El Profeta Jonás: 1. VOCACIÓN DE JONAS
Emiliano Jiménez Hernández
1. VOCACIÓN DE JONAS
"La palabra de Dios fue dirigida a Jonás" (1,1). Así comienzan
frecuentemente las historias bíblicas y, sobre todo, el envío de los
profetas a la misión. "Palabra de Yahveh que fue dirigida a Oseas, hijo de
Beerí, en tiempo de Ozías, Jotam, Ajaz y Ezequías, reyes de Judá, y en
tiempo de Jeroboam, hijo de Joás, rey de Israel" (Os 1,1). "Palabra de
Yahveh que fue dirigida a Joel, hijo de Petuel" (Jl 1,1). De un modo similar
comienza la historia del profeta Elías: "Fue dirigida la palabra de Yahveh a
Elías diciendo: Sal de aquí, dirígete hacia oriente y escóndete en el
torrente de Kerit que está al este del Jordán... Le fue dirigida la palabra
de Yahveh a Elías diciendo: Levántate y vete a Sarepta de Sidón y quédate
allí, pues he ordenado a una mujer viuda de allí que te dé de comer" (1R
17,2.8-9).

^^^^^^^^^^^^^^^^

- **LO QUE HARÁS**:
A) Resume en dos oraciones el texto sobre la vocación de Jonás.
B) Prosigue el texto sobre la vocación de Jonás a partir de su última oración.

- **REGISTROS PROPORCIONADOS**:

^^^^^^^^^^^^^^^^

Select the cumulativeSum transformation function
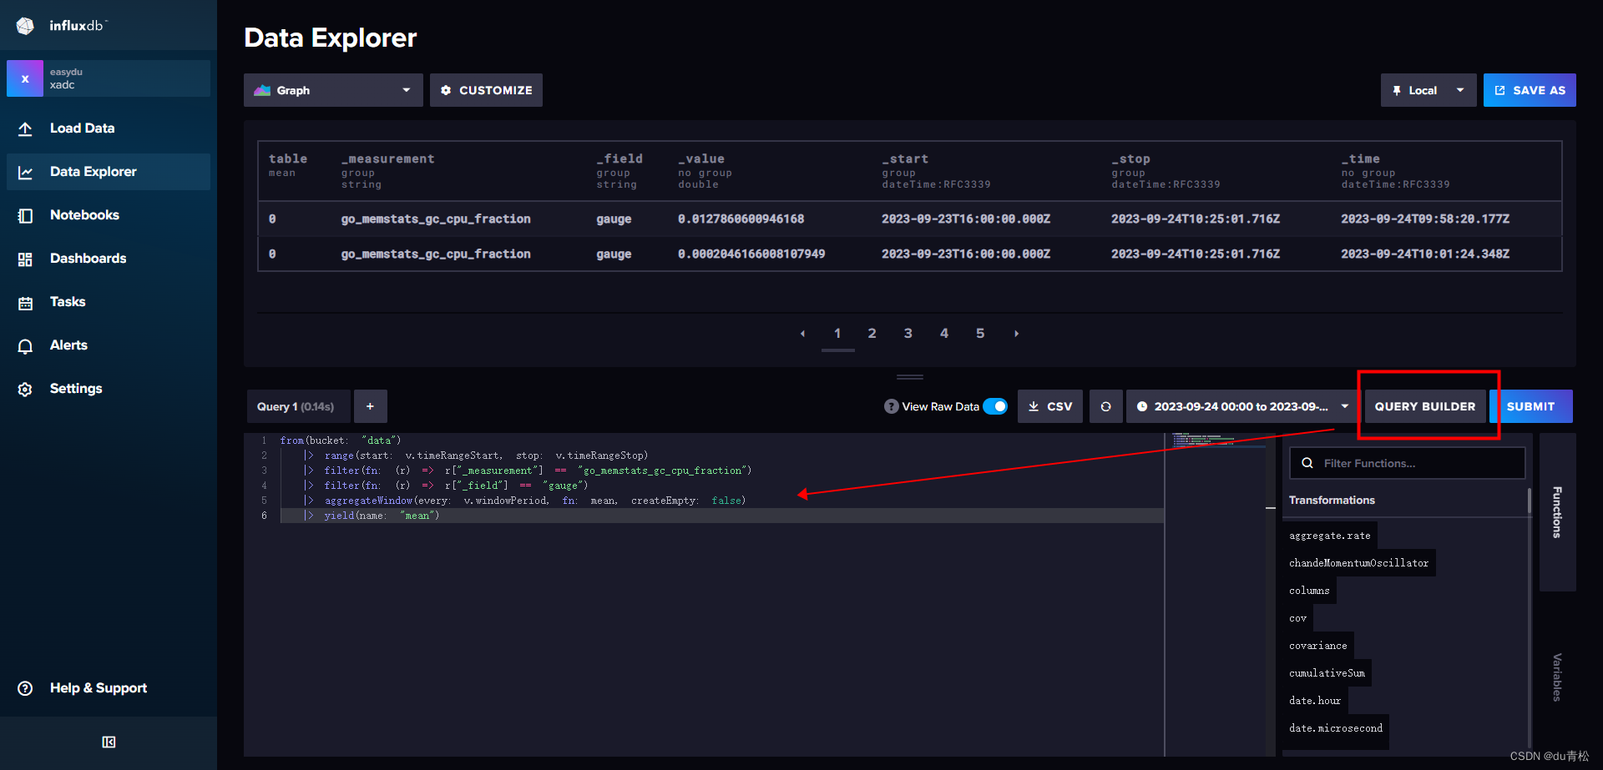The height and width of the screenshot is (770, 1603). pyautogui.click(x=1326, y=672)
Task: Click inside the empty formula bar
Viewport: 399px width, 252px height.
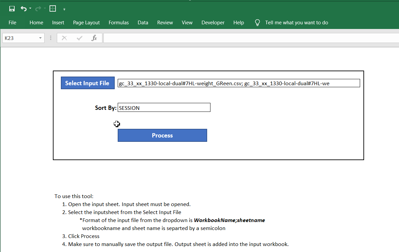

^^^^^^^^^^^^^^^^

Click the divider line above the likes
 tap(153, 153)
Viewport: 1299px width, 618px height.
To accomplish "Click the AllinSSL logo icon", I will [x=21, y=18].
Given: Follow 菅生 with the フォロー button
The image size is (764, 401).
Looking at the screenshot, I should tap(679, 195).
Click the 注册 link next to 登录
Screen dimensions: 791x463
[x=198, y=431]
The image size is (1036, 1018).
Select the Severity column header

^^^^^^^^^^^^^^^^

- **RESPUESTAS POR TAREA**:
A) El texto señala que la historia de Jonás empieza con la fórmula «La palabra de Dios fue dirigida a Jonás», un comienzo frecuente en las historias bíblicas y, sobre todo, en el envío de los profetas a la misión. Como ejemplos cita el inicio de los libros de Oseas y de Joel y la historia de Elías, a quien la palabra de Yahveh manda esconderse en el torrente de Kerit y después ir a Sarepta de Sidón, donde una viuda le dará de comer.

B)
Elías tiene en común con Jonás el hecho de haber sido mandado por Dios a una
nación pagana, pero sólo con una misión política: "Yahveh le dijo: Anda,
vuelve por tu camino hacia el desierto de Damasco. Vete y unge a Jazael como
rey de Aram" (1R 19,15). Y Elías ni siquiera realiza esta misión por sí
mismo, sino mediante el profeta Eliseo (2R 8,7-15). Con Jonás es la primera
vez que un profeta es enviado a una ciudad pagana para una misión religiosa.
En la tradición de Israel no es muy frecuente que un profeta vaya a cumplir
su misión de mensajero de Dios a un pueblo extranjero. Se dice que Jeremías
fue constituido "profeta de las naciones" y a muchos profetas se atribuyen
oráculos de denuncia y de anuncio dirigidos a todos los pueblos. Pero, en
realidad, esos profetas no pronunciaron sus oráculos sobre las naciones
fuera de Israel. Los profetas hablan a las naciones pero lo hacen ante su
propio pueblo. Quieren mostrar a Israel que Yahveh es Dios para todos los
pueblos y que cubre con su providencia a todas las naciones.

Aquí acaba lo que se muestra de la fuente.